Leveraging the Benefits of Kaizen

By Tom McBride, Partners for Creative Solutions, Inc.

The Japanese word kaizen, meaning “continuous improvement”, has been widely recognized for years.  Often thought of as an ongoing series of small improvements, kaizen can also produce large and rapid gains critical to an organization’s goals through team projects called kaizen events. 

Kaizen engages workers in simplifying work, reducing stress and fatigue, and improving quality and efficiency.  Dramatic results have been documented over the years, but few organizations have achieved the full potential of kaizen.  So, what is the secret to getting much more from our investments in kaizen?  A large part of the answer lies in Dr. Deming’s Plan, Do, Check, Act cycle (PDCA), a form of the scientific method.  (Note:  Deming gave credit to his mentor, Dr. Walter Shewhart)

To illustrate, let’s look at an example of a successful kaizen application involving a growing medical office that was receiving a large number of complaints about their appointments process.  The leadership team realized that lasting success would require full use of PDCA to achieve the following elements.  

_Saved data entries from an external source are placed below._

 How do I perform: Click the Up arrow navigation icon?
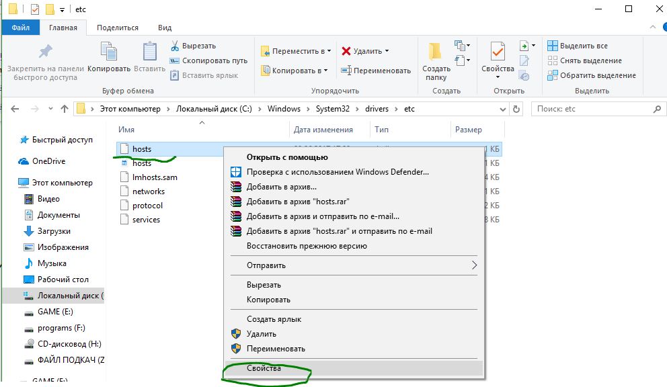[65, 109]
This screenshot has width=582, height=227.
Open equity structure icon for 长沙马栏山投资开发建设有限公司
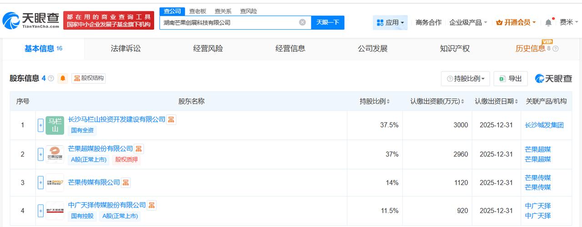point(171,119)
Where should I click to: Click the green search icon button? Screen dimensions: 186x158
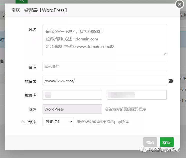point(21,1)
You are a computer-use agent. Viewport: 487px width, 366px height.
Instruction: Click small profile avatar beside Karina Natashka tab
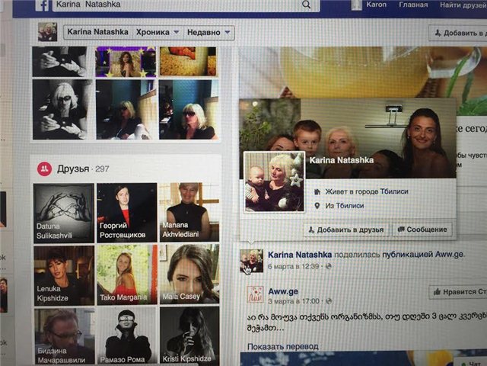pyautogui.click(x=48, y=32)
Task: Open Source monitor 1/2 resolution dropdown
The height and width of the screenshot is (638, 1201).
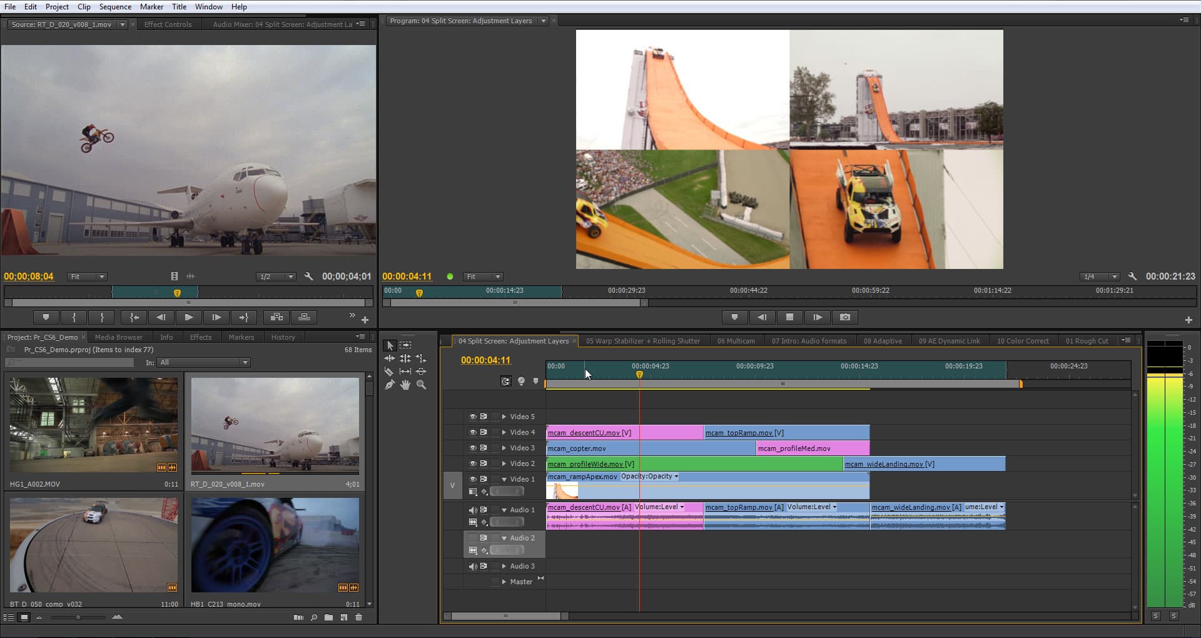Action: (276, 276)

  1. Kaizen event - A project team that included work group members was launched to quickly develop and implement solutions.  Applying the complete PDCA cycle the team put radical improvements in place and verified the new process within days.  As a result, complaints fell substantially. 
  2. Sustain the gains - Results from the kaizen event were sustained through documentation, training, measurements (complaints, errors, time to get appointments), leadership, and ownership by the work group.  This element continued PDCA with emphasis on check and act.
  3. Continue to improve - Kaizen became a daily part of the way work was done, and the work group made improvement after improvement by perpetuating the PDCA cycle.

In this example all three elements were effectively executed to fully utilize PDCA and achieve a significant gain.  However, most organizations do not follow through as well. In fact, William Lareau states in his book, “Office Kaizen”, that only 1 in 20 succeed at element 2 and 1 in 1000 achieve element 3 without special kaizen events or management intervention. 

Significantly greater returns are achieved when kaizen fully utilizes PDCA as our example organization demonstrated by its thoroughness with elements 2 and 3. Furthermore, when a sound kaizen process and culture are in place as a foundation, it is likely that major technology and strategy changes will also yield much better results.